Mitigating the Adverse Effects of Etorphine-based Capture in White Rhinoceros

Mitigating the Adverse Effects of Etorphine-based Capture in White Rhinoceros

Robin D. Gleed, BVSc, MA, MRCVS, DVA, DACVAA, DECVAA, MRCA, Professor of Clinical Sciences, Department of Clinical Sciences

Leith C. R. Meyer, BSc Hon, BVSc, PhD, Associate Professor Veterinary Pharmacology, Department of Paraclinical Sciences, University of Pretoria, South Africa

White rhinoceros (Ceratotherium simum) are classified as “near-threatened” due to poaching and must be managed actively to ensure their conservation. Management of wild rhinoceros requires capture by chemical immobilization; unfortunately, this induces profound physiological derangements, including severe hypoxemia. The hypoxemia is likely due to the adverse cardiopulmonary effects of the potent opioid used for immobilization, etorphine, combined with extreme exertion during capture in the field. Hypoxemia may result in morbidity and mortality. In other species given etorphine, hypoxemia has been attributed to pulmonary hypertension.

Observing the effects of etorphine on pulmonary blood pressure and flow in white rhinoceros habituated to captivity in bomas without the confounding effects of exertion or other drugs would help determine some of the mechanisms responsible for hypoxemia in these animals. Drugs that might be co-administered with etorphine could then be tested for their ability to mitigate the hypoxemia first in captivity and then in the field. The findings would underpin evidence-based recommendations that could result in immediate improvement in the safety of capture for white rhinoceros and contribute to their conservation.
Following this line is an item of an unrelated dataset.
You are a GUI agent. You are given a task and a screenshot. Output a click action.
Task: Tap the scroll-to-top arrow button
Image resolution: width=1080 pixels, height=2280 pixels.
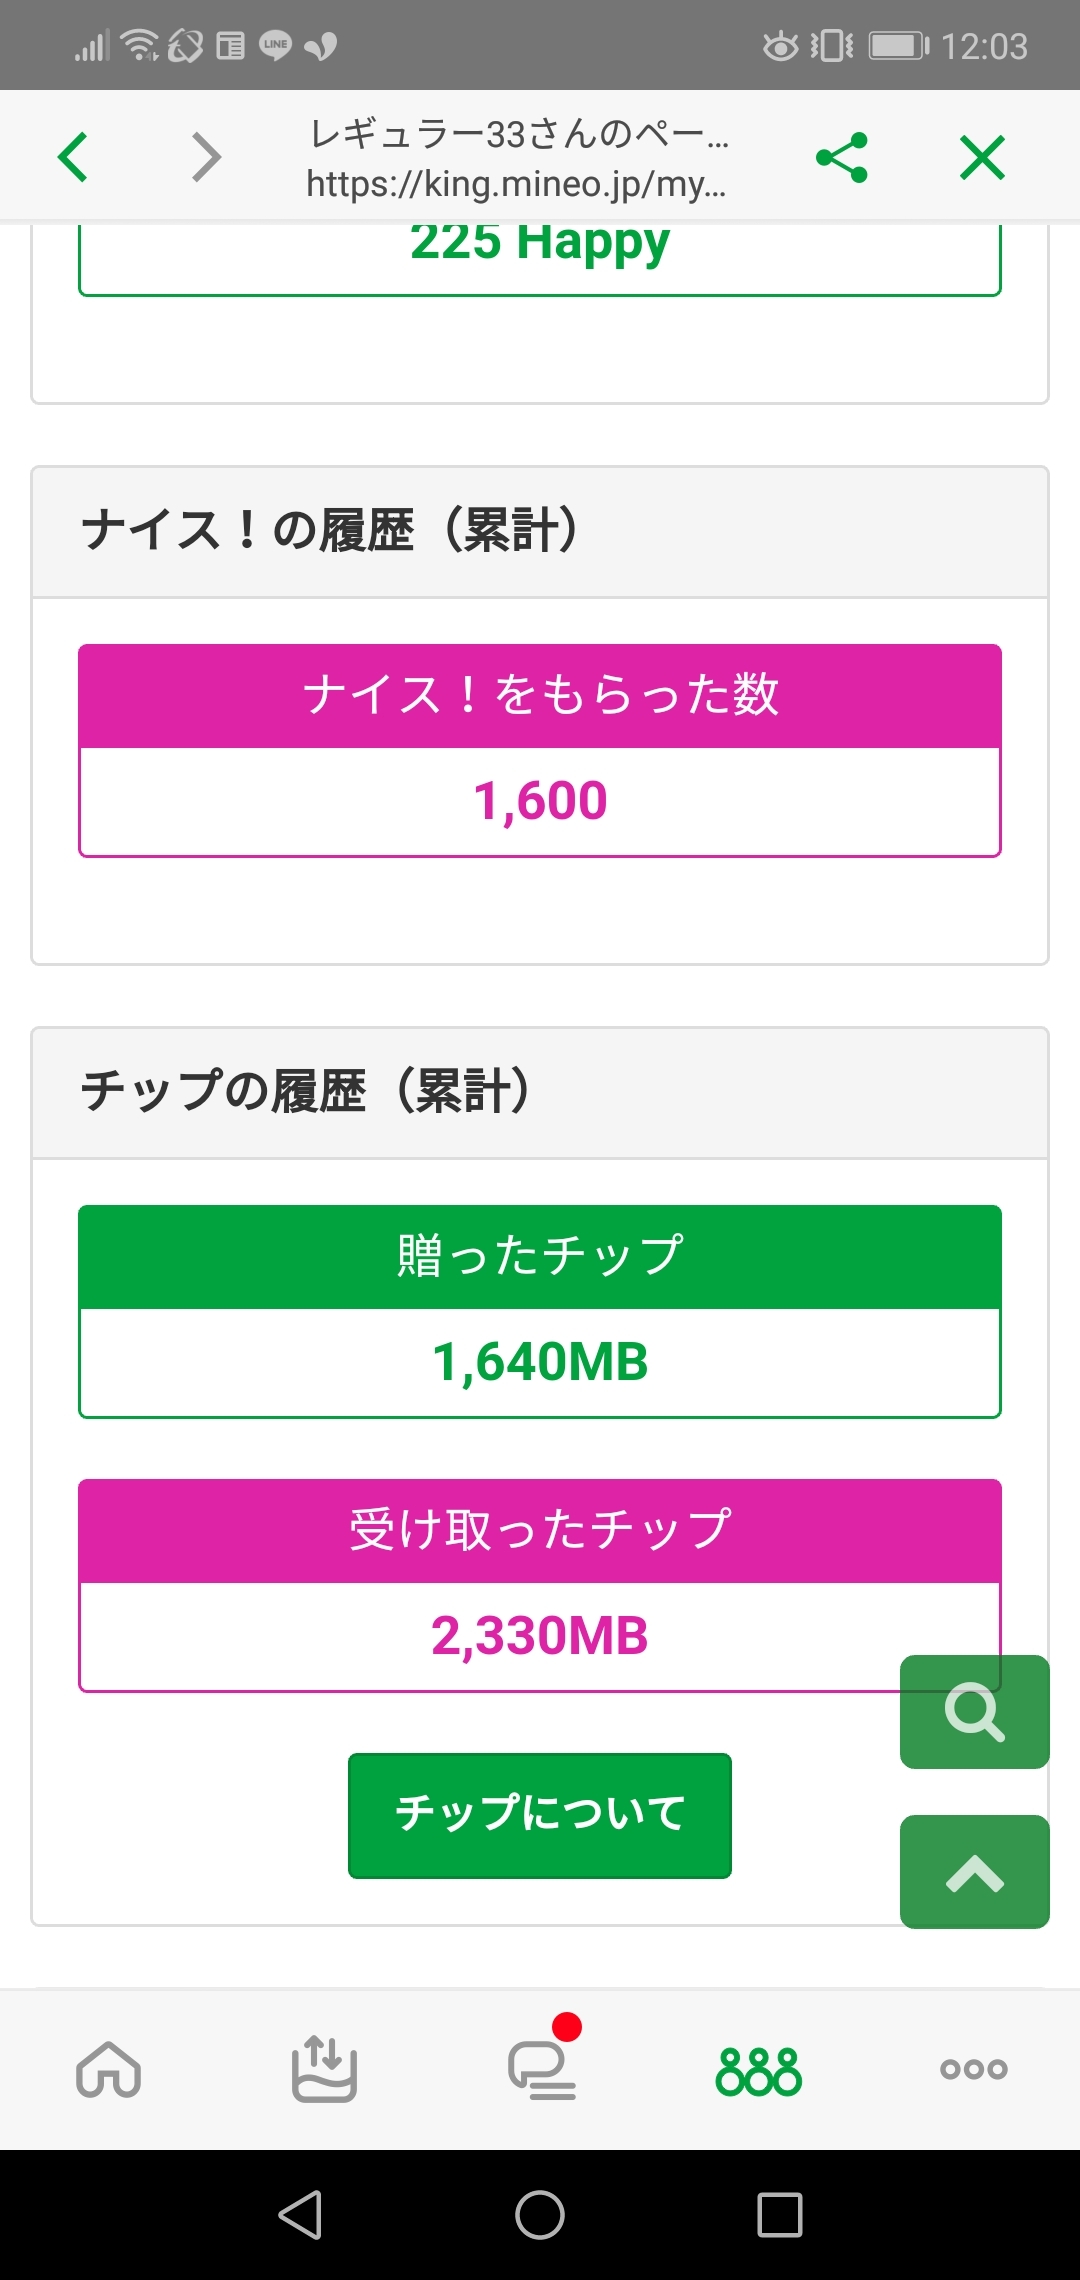pyautogui.click(x=974, y=1872)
In year one, the first aim is to measure partial pressure of arterial oxygen (PaO2), pulmonary vascular pressures (pulmonary artery pressure [PAP], pulmonary artery occlusion pressure [PAOP]), pulmonary flow (cardiac output [Q]), and other cardiopulmonary variables in boma-habituated white rhinoceros immobilized with etorphine only. The second aim is to compare these values to those measured in white rhinoceros immobilized with etorphine plus azaperone or etorphine plus midazolam to determine whether co-administration of these synergistically-acting immobilizing drugs mitigates etorphine-induced hypoxemia. Eight subadult, male, white rhinoceros will be captured, habituated to captivity, and then assigned to receive each of the three protocols in random order, separated by a 2 week washout period. This will take 6-8 weeks in total.

In year two, the objective is to measure the same variables in free-ranging white rhinoceros immobilized via aerial darting with etorphine plus azaperone or etorphine plus midazolam to determine the effects of helicopter pursuit on these variables and whether either azaperone or midazolam mitigates hypoxemia. Thirty rhinoceros will be assigned via block randomization to receive either etorphine plus azaperone (n = 15) or etorphine plus midazolam (n = 15). A month or less will be required to immobilize all 30 rhinoceros.

For all observations, immediately after immobilization, rhinoceros will be pushed into lateral recumbency and instrumented. Arterial blood pressure and respiratory gas tensions will be measured using an auricular arterial catheter. Pulmonary vascular pressures and thermodilution cardiac output will be measured using a custom, 180 cm catheter equipped with a pressure port, a balloon, and a thermistor. The catheter will be inserted into a branch of the jugular vein under ultrasonographic guidance, a technique already developed by our group. The tip of the catheter will then pass through the right heart into the pulmonary artery. Measurements will be made 20, 30, 40, 50, and 60 minutes after positioning in lateral recumbency. We anticipate that etorphine-induced pulmonary hypertension and associated hypoxemia will occur during boma and field immobilizations and that at least one of the two drugs co-administered with etorphine will mitigate or eliminate these effects.